Court Rules ‘Shoot the Gays’ Referendum Can Be Blocked

AP Photo/Annika AF Klercker
AP Photo/Annika AF Klercker

On Monday, a judge from Sacramento County ruled that a proposed ballot measure called the “Sodomite Suppression Act,” which called for the execution of gays and lesbians throughout the state, was unconstitutional. Sacramento County Superior Court Judge Raymond M. Cadei’s decision means that the measure cannot advance to the signature-gathering phase, thus barring it from being placed on the ballot.

The “Sodomite Suppression Act,” created by Huntington Beach attorney Matthew McLaughlin, who paid $200 to file the measure in February, ignited outrage across the state as it called for gays and lesbians to be executed by “bullets to the head” or “any other convenient method.” McLaughlin wrote that it was beter for the state to execute gays and lesbians than to elicit “God’s just wrath.”

Attorney General Kamala Harris had filed a request with the Superior Court in March to excuse her from preparing a title and summary for the measure, which is required before the signature-gathering stage. She asserted that by preparing the measure for consideration, she would waste state resources, cause unnecessary divisions and mislead the public.

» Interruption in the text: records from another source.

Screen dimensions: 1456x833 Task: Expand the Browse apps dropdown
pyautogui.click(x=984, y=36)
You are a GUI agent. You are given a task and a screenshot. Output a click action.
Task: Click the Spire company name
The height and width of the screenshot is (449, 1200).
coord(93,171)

Harris told the Sacramento Bee in March, “This is not about whether we like something or not, or whether we simply find it offensive or troubling. In this case, we are talking about a proposal that literally is calling for violence. It’s calling for vigilantism. It’s calling for the public to be able to shoot in the head a member of the LGBT community. I, frankly, do not want to be in the position of giving any legitimacy to those words.”

Cadei echoed Harris in his decision, ruling, “Any preparation and official issuance of a circulating title and summary for the Act by the Attorney General would be inappropriate, waste public resources, generate unnecessary divisions among the public, and tend to mislead the electorate.”

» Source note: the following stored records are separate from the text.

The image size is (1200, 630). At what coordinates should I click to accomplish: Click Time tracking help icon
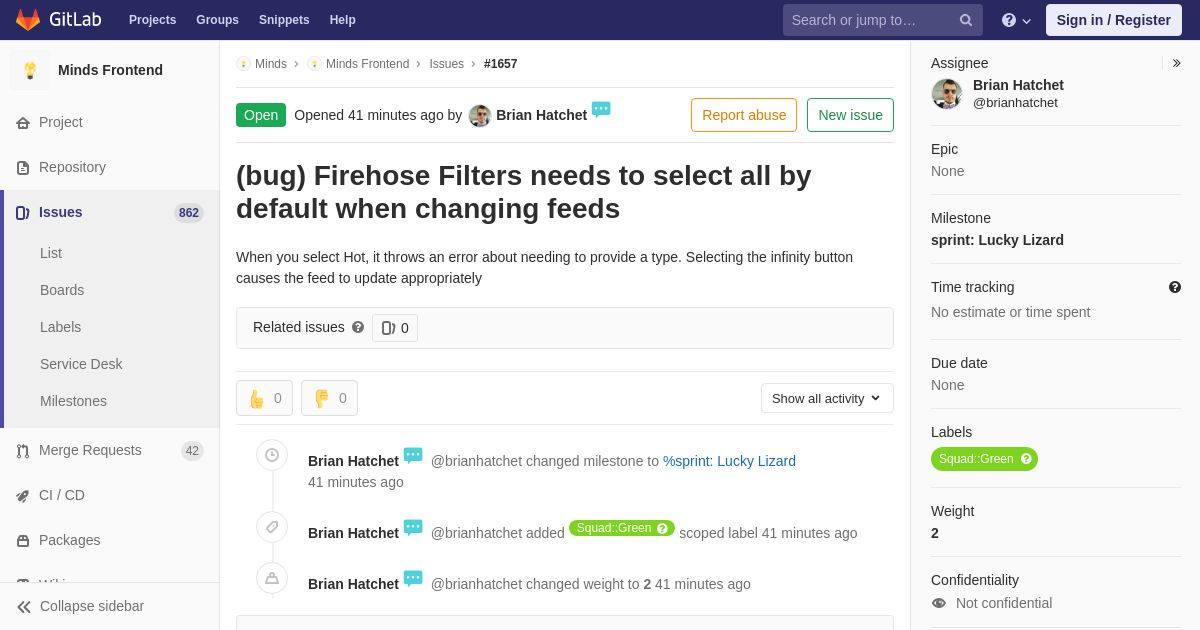[x=1175, y=287]
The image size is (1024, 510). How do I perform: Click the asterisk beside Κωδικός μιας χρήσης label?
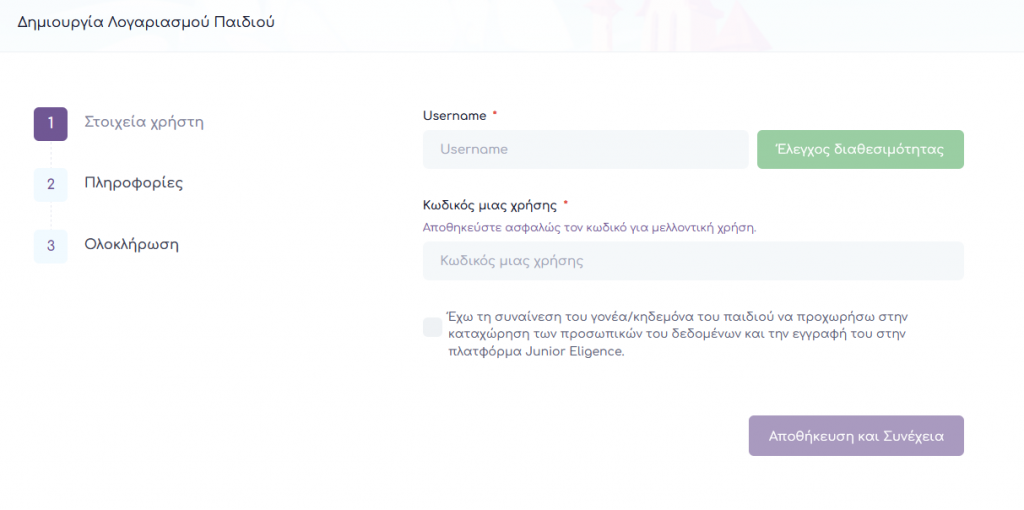566,204
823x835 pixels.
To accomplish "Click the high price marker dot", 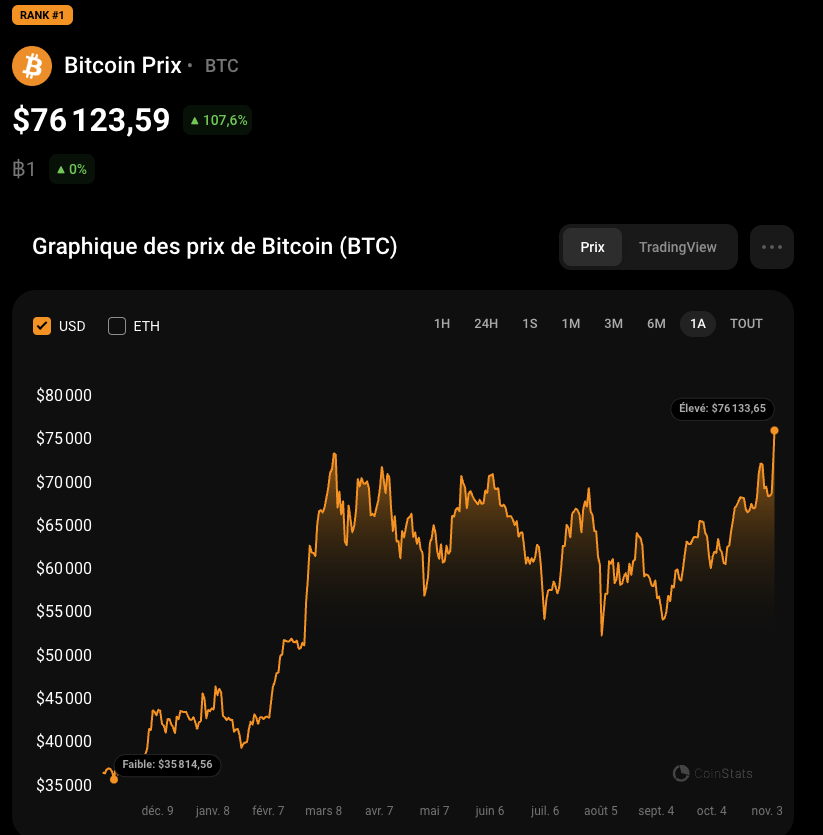I will [x=774, y=431].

The Human Rights Campaign (HRC) was relieved by the decision. HRC President Chad Griffin stated, “Lest there was any doubt, a heinous California ballot initiative seeking to put gay people to death has been found unconstitutional. HRC thanks Attorney General Kamala Harris for her continued leadership in standing up for the rights and dignity of LGBT Californians, and Superior Court Judge Raymond Cadei for recognizing that this barbaric initiative has no place on a ballot in California or anywhere else.”

Assemblywoman Susan Talamantes Eggman (D-Stockton), chairwoman of the LGBT Caucus, told the Los Angeles Times, “Today’s decision has affirmed what we believed all along. This measure was unconstitutional and was itself speech inciting violence, and therefore unprotected by the 1st Amendment. We applaud the initiative taken by Atty. Gen. Harris and the wisdom of Judge Raymond Cadei, together sparing California any further effort in fighting it.”

McLaughlin did not defend his measure in court, preferring to write a letter to Harris, which stated, “If your office and the California Secretary of State refuse to clear the Sodomite Suppression Act for signature collection, I may demand as a remedy that it be placed on the election ballot directly,” according to Christianity Today.